Social Network Analysis & Mapping in Python with NetworkX

Mục Lục

Asymmetric Networks

What if the relationship between nodes is ‘child of’, then the relationship is no longer symmetric. If A is the child of B, then B is not a child of A. Such a network where the relationship is asymmetric (A is related to B, does not necessarily means that B is associated with A) is called an Asymmetric network. We can build the asymmetric network in NetworkX using DiGraph method, which is short of Directional Graph. Let us make an asymmetric graph.

G_asymmetric = nx.DiGraph()
G_asymmetric.add_edge('A','B')
G_asymmetric.add_edge('A','D')
G_asymmetric.add_edge('C','A')
G_asymmetric.add_edge('D','E')

Now we visualize it. We can use the draw_networkx() function as before. However, it is possible that nodes do not separate out and are distinctly visible in the network drawn. To take care of this, we can use the function to force a layout, which positions the nodes in a manner that we can distinctly see them. We can accomplish this using spring_layout() function, followed by the draw_networkx() function.

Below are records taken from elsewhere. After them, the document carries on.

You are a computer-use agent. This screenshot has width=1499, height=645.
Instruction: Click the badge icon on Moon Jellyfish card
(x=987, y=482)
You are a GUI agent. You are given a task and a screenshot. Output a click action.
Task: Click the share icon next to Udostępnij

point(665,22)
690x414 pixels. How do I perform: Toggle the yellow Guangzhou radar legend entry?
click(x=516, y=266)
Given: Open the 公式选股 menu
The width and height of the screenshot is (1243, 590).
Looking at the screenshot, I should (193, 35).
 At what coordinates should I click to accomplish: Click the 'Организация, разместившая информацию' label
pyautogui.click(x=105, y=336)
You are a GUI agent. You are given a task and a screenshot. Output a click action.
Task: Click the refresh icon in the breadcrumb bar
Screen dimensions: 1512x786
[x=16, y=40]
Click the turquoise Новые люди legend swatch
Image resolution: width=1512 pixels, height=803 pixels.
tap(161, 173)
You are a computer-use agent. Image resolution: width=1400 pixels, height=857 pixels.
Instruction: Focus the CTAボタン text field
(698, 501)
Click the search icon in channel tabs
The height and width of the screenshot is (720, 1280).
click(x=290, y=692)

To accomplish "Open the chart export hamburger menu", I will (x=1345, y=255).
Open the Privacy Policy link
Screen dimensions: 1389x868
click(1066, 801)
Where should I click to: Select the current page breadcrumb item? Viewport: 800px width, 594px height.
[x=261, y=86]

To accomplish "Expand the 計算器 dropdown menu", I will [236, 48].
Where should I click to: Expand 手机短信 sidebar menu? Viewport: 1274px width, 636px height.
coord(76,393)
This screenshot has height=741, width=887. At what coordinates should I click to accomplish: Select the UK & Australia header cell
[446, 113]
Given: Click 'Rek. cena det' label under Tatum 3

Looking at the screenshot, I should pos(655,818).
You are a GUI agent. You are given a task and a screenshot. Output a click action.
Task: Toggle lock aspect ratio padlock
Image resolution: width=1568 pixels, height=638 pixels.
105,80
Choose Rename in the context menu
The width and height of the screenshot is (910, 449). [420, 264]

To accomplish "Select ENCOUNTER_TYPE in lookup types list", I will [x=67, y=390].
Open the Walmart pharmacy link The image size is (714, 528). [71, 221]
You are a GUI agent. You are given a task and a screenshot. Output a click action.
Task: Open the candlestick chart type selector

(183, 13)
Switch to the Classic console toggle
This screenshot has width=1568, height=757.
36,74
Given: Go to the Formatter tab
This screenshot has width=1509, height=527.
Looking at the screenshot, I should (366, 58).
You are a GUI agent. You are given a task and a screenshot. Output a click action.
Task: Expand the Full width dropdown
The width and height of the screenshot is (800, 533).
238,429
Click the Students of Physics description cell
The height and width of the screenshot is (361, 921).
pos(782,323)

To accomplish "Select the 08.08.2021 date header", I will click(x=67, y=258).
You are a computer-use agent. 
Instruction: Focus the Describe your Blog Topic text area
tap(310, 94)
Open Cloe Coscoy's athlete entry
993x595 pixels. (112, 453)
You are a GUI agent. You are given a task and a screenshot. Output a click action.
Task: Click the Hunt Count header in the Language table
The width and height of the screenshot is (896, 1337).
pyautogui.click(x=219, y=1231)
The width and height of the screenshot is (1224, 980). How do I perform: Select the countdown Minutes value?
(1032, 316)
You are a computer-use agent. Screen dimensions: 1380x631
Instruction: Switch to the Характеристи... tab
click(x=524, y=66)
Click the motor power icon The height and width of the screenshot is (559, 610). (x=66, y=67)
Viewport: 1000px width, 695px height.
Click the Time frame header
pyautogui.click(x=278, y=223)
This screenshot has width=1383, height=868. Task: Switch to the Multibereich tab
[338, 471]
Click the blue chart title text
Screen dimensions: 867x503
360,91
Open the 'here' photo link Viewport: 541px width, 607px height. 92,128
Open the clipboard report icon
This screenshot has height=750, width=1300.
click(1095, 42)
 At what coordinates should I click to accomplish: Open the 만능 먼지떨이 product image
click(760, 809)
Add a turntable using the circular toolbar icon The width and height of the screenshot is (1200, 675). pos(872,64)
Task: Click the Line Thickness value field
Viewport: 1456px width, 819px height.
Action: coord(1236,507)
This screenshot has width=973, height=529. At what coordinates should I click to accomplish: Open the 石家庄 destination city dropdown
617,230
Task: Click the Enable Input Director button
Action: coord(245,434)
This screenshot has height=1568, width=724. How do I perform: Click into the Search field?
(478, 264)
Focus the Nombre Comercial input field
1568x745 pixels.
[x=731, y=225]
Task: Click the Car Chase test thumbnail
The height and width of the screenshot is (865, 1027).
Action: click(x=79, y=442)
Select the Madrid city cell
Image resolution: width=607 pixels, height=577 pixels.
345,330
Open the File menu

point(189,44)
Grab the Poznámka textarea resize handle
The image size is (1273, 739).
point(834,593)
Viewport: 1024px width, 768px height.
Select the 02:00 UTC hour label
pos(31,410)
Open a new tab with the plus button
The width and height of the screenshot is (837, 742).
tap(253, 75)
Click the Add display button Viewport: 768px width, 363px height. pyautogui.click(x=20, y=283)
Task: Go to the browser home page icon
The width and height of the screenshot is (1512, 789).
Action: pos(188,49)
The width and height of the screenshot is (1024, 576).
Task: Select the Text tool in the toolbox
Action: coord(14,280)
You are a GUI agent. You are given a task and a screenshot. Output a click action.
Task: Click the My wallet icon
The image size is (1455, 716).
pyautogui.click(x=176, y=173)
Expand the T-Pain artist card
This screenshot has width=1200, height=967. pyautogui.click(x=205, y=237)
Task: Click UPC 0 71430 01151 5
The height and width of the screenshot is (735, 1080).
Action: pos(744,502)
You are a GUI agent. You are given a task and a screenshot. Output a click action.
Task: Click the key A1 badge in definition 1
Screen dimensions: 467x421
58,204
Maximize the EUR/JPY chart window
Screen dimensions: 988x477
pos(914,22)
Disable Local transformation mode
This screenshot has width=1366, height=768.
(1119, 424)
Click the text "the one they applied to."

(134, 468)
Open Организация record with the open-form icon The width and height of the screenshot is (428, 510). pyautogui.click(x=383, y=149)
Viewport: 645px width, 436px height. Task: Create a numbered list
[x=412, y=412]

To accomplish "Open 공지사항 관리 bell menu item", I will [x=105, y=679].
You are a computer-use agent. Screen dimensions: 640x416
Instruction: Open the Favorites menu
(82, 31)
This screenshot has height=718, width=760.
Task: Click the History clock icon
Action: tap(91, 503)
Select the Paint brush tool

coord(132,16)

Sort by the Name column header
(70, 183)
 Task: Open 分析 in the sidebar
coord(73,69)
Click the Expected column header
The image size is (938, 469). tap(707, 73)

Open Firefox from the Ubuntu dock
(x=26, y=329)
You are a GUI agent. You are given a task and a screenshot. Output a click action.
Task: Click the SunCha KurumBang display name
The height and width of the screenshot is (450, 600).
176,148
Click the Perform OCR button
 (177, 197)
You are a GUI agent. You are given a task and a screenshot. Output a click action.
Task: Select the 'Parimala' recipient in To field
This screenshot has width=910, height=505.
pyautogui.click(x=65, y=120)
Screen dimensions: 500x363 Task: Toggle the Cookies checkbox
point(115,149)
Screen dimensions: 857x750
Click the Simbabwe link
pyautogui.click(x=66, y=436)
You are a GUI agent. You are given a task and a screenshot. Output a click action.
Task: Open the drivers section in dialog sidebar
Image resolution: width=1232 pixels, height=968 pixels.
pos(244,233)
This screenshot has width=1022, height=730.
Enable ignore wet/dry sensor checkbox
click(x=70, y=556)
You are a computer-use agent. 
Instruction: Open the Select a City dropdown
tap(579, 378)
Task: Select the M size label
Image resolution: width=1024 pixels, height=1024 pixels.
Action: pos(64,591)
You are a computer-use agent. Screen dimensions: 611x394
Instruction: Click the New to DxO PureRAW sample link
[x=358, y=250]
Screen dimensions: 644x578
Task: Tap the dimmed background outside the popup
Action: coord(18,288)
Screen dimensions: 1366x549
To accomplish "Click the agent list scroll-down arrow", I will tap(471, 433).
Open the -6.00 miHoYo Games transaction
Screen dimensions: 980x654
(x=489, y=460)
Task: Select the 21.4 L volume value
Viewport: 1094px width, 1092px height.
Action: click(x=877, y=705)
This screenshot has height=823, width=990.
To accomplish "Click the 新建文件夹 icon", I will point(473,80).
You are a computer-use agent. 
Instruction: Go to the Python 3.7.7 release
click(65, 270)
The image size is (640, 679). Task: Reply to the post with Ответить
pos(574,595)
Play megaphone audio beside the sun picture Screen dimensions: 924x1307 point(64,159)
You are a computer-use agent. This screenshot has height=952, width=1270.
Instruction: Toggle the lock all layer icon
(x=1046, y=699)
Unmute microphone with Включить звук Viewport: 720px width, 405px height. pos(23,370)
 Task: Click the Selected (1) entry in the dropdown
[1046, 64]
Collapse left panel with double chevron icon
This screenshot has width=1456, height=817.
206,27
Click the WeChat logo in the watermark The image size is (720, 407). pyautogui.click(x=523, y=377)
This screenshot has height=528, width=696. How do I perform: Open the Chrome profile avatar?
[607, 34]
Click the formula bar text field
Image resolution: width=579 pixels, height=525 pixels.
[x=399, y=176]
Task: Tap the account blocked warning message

nx.spring_layout(G_asymmetric)
nx.draw_networkx(G_asymmetric)

Below you can see the network with and without using the layout command. The one made using the layout command has more clarity.

visualized network 2

Weighted Networks

Till now we had networks without weights, but it is possible that networks are made with weights, for example, if in our initial network we consider the number of movies done together as a weight, we will get a Weighted Network. Let us make one again of the actors, but this time we add weight to the network, each edge has a weight signifying the number of movies they have done together.

G_weighted = nx.Graph()
G_weighted.add_edge('Amitabh Bachchan','Abhishek Bachchan', weight=25)
G_weighted.add_edge('Amitabh Bachchan','Aaamir Khan', weight=8)
G_weighted.add_edge('Amitabh Bachchan','Akshay Kumar', weight=11)
G_weighted.add_edge('Amitabh Bachchan','Dev Anand', weight=1)
G_weighted.add_edge('Abhishek Bachchan','Aaamir Khan', weight=4)
G_weighted.add_edge('Abhishek Bachchan','Akshay Kumar',weight=7)
G_weighted.add_edge('Abhishek Bachchan','Dev Anand', weight=1)
G_weighted.add_edge('Dev Anand','Aaamir Khan',weight=1)

weighted network

The figure above shows the weighted network of actors in a circular layout. The edge width specifies the weight between two nodes.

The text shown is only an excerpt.